Combining her skills as a journalist with an advanced degree in physics, Marcia Bartusiak has been covering the fields of astronomy and physics for nearly four decades.
Already an accomplished author of two award-winning books by the early 1990’s, Marcia took time out in 1994 and 1995 to join the Knight Science Journalism Fellowship program at MIT, where she encountered an important new area of research: gravitational-wave astronomy. She was able to dig into the topic during her time as a fellow, and that experience helped to give rise to her third book: Einstein’s Unfinished Symphony: Listening to the Sounds of Space-Time.
The book won the American Institute of Physics Science Writing Award in 2001.
“Being in the program reaffirmed exactly what I wanted to do,” Marcia said.
Marcia is now a columnist for Natural History, and she frequently writes book reviews for The Washington Post. Her work appears in a variety of other publications as well, including Science, Smithsonian, Discover, National Geographic, and Astronomy.

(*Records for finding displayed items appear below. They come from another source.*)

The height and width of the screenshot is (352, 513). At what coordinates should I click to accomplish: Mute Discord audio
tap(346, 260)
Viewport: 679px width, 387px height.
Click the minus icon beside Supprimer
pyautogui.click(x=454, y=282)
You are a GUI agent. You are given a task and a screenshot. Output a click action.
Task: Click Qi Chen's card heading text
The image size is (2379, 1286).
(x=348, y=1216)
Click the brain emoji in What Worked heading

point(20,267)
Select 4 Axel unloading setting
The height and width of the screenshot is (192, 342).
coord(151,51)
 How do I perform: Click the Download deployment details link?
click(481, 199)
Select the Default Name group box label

She has also written three more critically acclaimed books since her time as a Knight fellow, including her latest: Black Hole: How an Idea Abandoned by Newtonians, Hated by Einstein, and Gambled on by Hawking Became Loved and The Day We Found the Universe, (Yale University Press, 2015), which chronicles the birth of modern cosmology in the 1920s.
She is currently a Professor of the Practice at MIT’s Graduate Program in Science Writing.